Apparently my internal clock spurs me to write these posts every three months. It’s not intentional.
Anyway, there aren’t as many books this time. I’ll talk more about this later on in the post, but during July and August I was reading some chunky epic fantasy novels: The Name of the Wind (around 700 pages) and Mistborn: The Final Empire (around 650 pages) and the first half of Mistborn: Well of Ascension (around 800 pages). But we’ll go through the list in order:
Smiles to Go, by Jerry Spinelli. Pretty good. I can’t remember anything about it, though, so maybe it wasn’t that good after all. Not memorable, anyway. (Or maybe my memory is just shot. It has been three months since I read it.)
Pastwatch: The Redemption of Christopher Columbus, by Orson Scott Card. A second reading. I liked it more this time (the first was over ten years ago when I was a whippersnapper). The older I get, the more I like the way Card incorporates politics and sociology into his fiction. (I loved the Ender’s Shadow series for that reason, actually.) And time travel is pretty much always awesome. (Except in the movie version of A Sound of Thunder.) Anyway, I think I read that Card is writing a second book in the Pastwatch series, about Noah and the Flood. Hopefully that’s still in the works.
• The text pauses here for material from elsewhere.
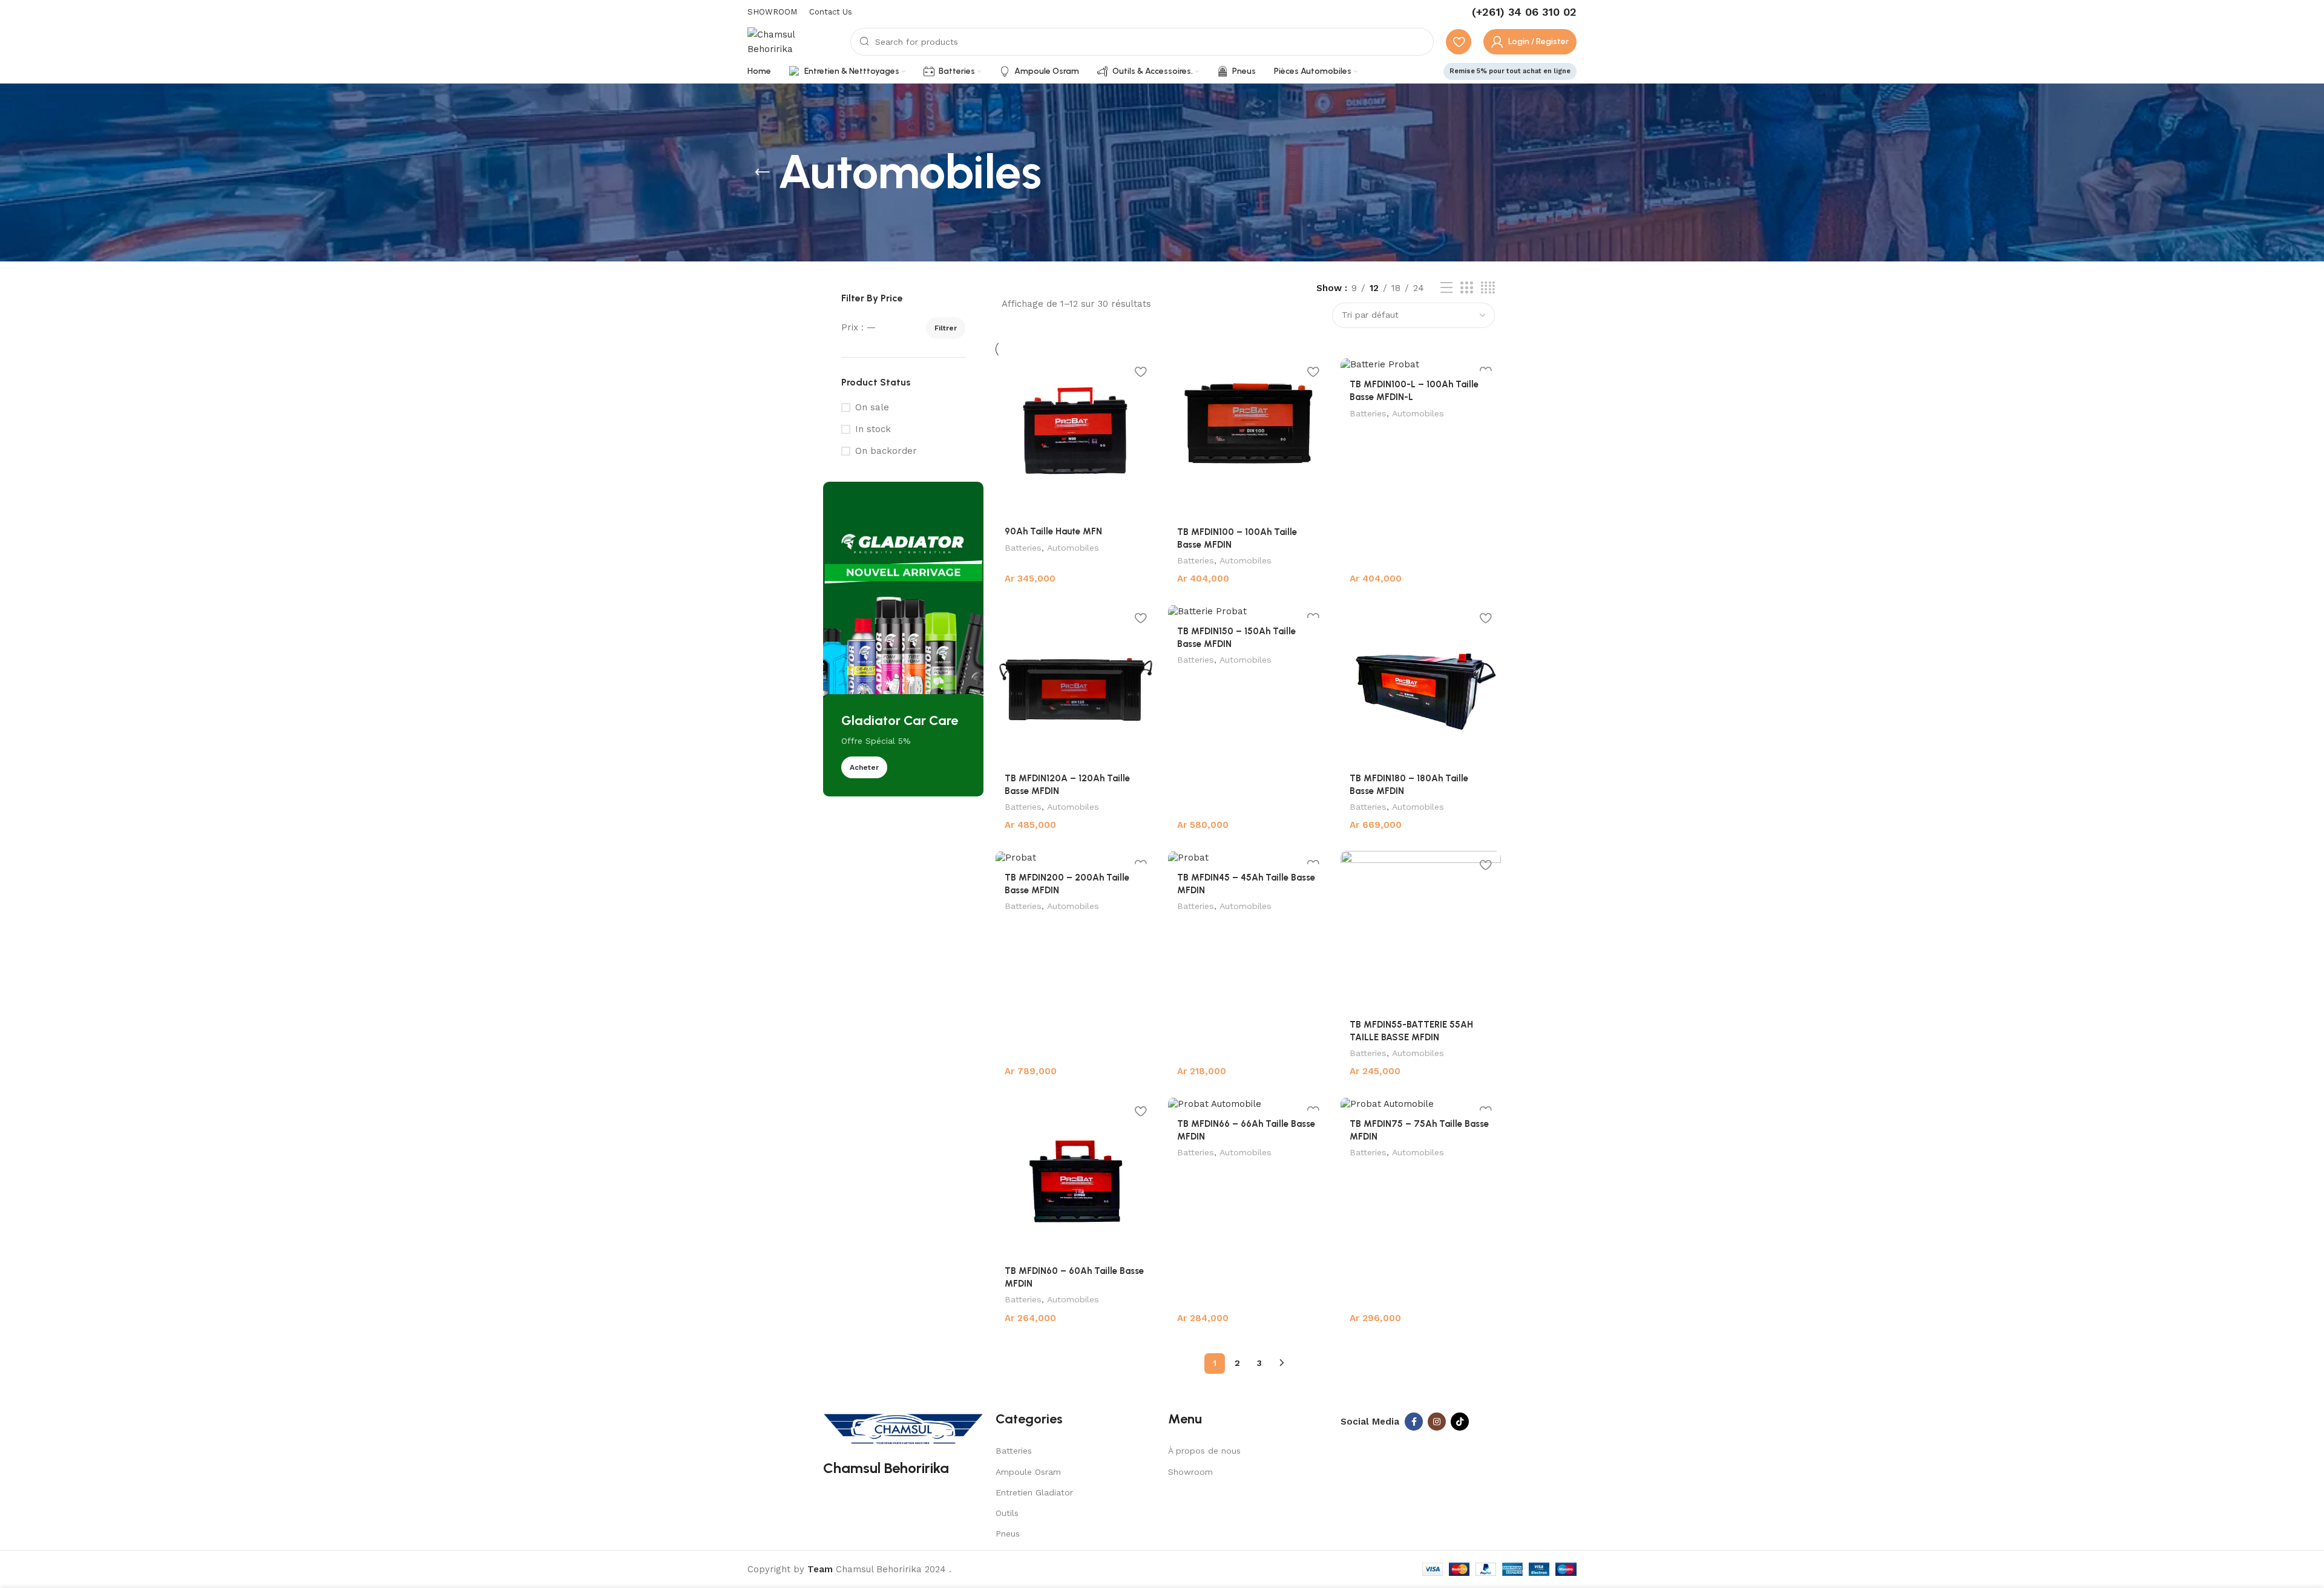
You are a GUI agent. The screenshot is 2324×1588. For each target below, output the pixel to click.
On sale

A Lion and a Lamb, by Rand Packer. A Church history sort of book, about a missionary couple (Willard and Rebecca Bean) called to serve in Palmyra. The writing is a little clunky in places but it’s a good read.
Sean Griswold’s Head, by Lindsey Leavitt. Realistic YA. Really fun book, great voice. I think I may have teared up at a couple parts, too.
An Abundance of the Heart, by Arthur Henry King. A collection of essays by AHK about all sorts of things. I particularly love anything he writes that has to do with literature (and thankfully most of the essays do). Reading AHK makes me want to read more classics. You’d think that I’d act on that desire, but no — instead, my next book was…
The Monstrumologist, by Rick Yancey. It’s about monsters. And it’s icky and gross and dark (but with a sense of humor). Don’t read it if you’re queasy. That said, I liked it. I’ve been meaning to get around to reading the sequel (The Curse of the Wendigo) but haven’t yet.
Zen in the Art of Writing, by Ray Bradbury. Great book on writing. I read it in an hour or two and loved it. I think I’ll be rereading this one every few years.
Half Magic, by Edward Eager. A delightful book ala E. Nesbit’s stories. (The children in them reference Nesbit’s stories, actually.) I intended to read more of Eager but got carried away with the next couple of books on my list. I do plan to go back and read the rest of his books, though. They’re fun and charming.
The Name of the Wind, by Patrick Rothfuss. This book is brilliant. One of the best tales I’ve read. It’s long but oh man, it’s worth it — the story is gripping (the man’s a genius) and the language is beautiful and poetic and eminently readable. I want to write like Pat Rothfuss. Name of the Wind is easily on the same level of Lord of the Rings (but easier to read). For years I’ve avoided epic fantasy, mainly because I see books like the Wheel of Time series and they’re insanely long and you could fit a whole family of YA books inside one of those monsters, but I kept hearing rave reviews of Name of the Wind and I decided to give it a shot. I’m glad I did. I love The Name of the Wind. It’s a keeper. (Content-wise, there’s occasional profanity and innuendo, and there’s a PG-13 scene near the end.)
Mistborn: The Final Empire, by Brandon Sanderson. My stint with Name of the Wind got me thinking I ought to try more epic fantasy, so I picked up Mistborn (which I’ve owned for years but hadn’t ever read). And I got sucked in. I’m now halfway through the sequel, Well of Ascension, and I’ve already checked out Hero of Ages so I can start it as soon as I finish Well. So yes, I’m liking it. A lot. Epic fantasy (at least as exemplified by Rothfuss and Sanderson) is way cooler than I thought it was. I stand corrected. (I was more into urban fantasy and science fiction the past several years.)
After I finish the Mistborn series, I’m planning to finally get to Susanna Clarke’s Jonathan Strange & Mr. Norrell (which I’ve also owned for years but have never read) and read some Ursula K. LeGuin (ditto). And The Wise Man’s Fear (sequel to Name of the Wind), once it comes in on hold for me.